We investigate to what extent it is possible to solve linear inverse problems with $ReLu$ networks. Due to the scaling invariance arising from the linearity, an optimal reconstruction function $f$ for such a problem is positive homogeneous, i.e., satisfies $f(\lambda x) = \lambda f(x)$ for all non-negative $\lambda$. In a $ReLu$ network, this condition translates to considering networks without bias terms. We first consider recovery of sparse vectors from few linear measurements. We prove that $ReLu$- networks with only one hidden layer cannot even recover $1$-sparse vectors, not even approximately, and regardless of the width of the network. However, with two hidden layers, approximate recovery with arbitrary precision and arbitrary sparsity level $s$ is possible in a stable way. We then extend our results to a wider class of recovery problems including low-rank matrix recovery and phase retrieval. Furthermore, we also consider the approximation of general positive homogeneous functions with neural networks. Extending previous work, we establish new results explaining under which conditions such functions can be approximated with neural networks. Our results also shed some light on the seeming contradiction between previous works showing that neural networks for inverse problems typically have very large Lipschitz constants, but still perform very well also for adversarial noise. Namely, the error bounds in our expressivity results include a combination of a small constant term and a term that is linear in the noise level, indicating that robustness issues may occur only for very small noise levels.

翻译：我们研究在何种程度上可以利用$ReLu$网络求解线性逆问题。

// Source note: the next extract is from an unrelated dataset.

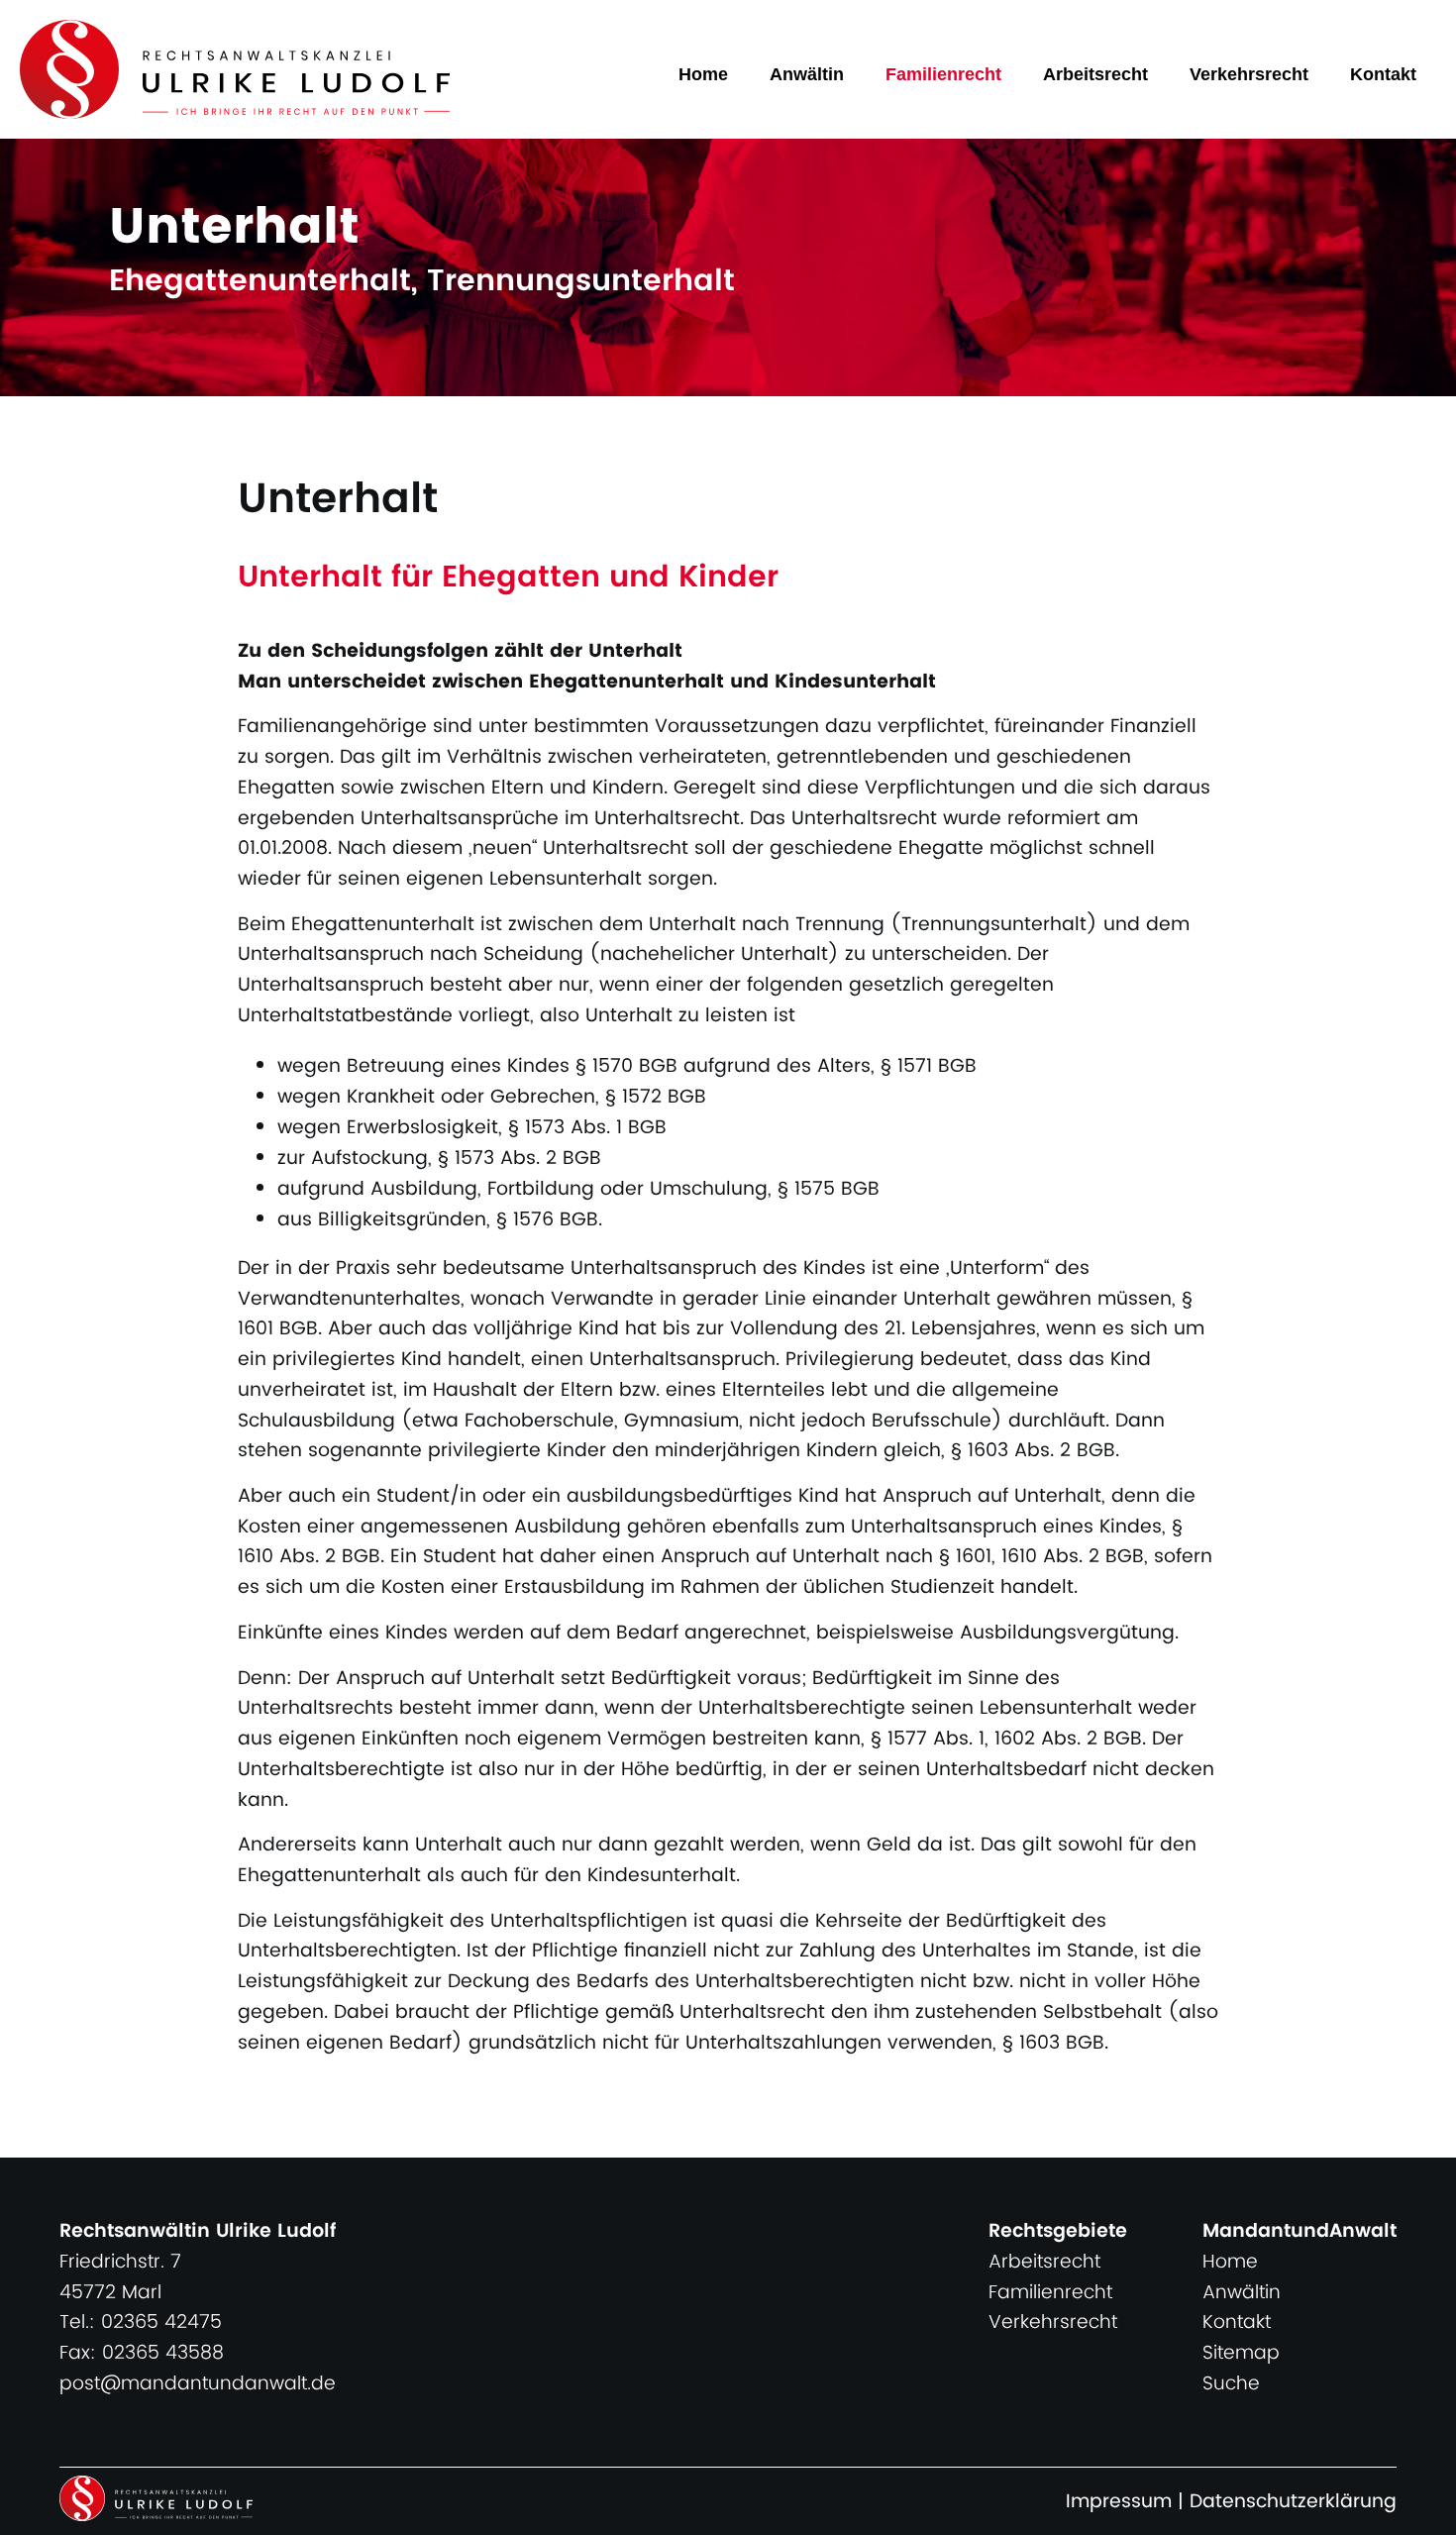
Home (703, 74)
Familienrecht (943, 74)
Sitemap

由于线性性质带来的尺度不变性，此类问题的最优重构函数$f$具有正齐次性，即对所有非负$\lambda$满足$f(\lambda x) = \lambda f(x)$。在$ReLu$网络中，该条件等价于考虑无偏置项的网络。我们首先研究从少量线性测量中恢复稀疏向量的问题。我们证明仅含单隐层的$ReLu$网络甚至无法（包括近似地）恢复$1$-稀疏向量，且无论网络宽度如何。然而，通过双隐层网络，能够以任意精度和任意稀疏度$s$实现稳定的近似恢复。随后我们将结果推广至更广泛的恢复问题，包括低秩矩阵恢复和相位恢复。此外，我们还研究了用神经网络逼近一般正齐次函数的问题。在前期工作基础上，我们建立了新结果，阐明了此类函数可被神经网络逼近的条件。我们的结果也解释了此前看似矛盾的现象：用于逆问题的神经网络通常具有极大的Lipschitz常数，却仍能有效对抗对抗噪声。具体而言，我们所推导的表达性结果中的误差界包含一个较小的常数项和一个与噪声水平呈线性关系的项，这表明鲁棒性问题可能仅在噪声水平极低时出现。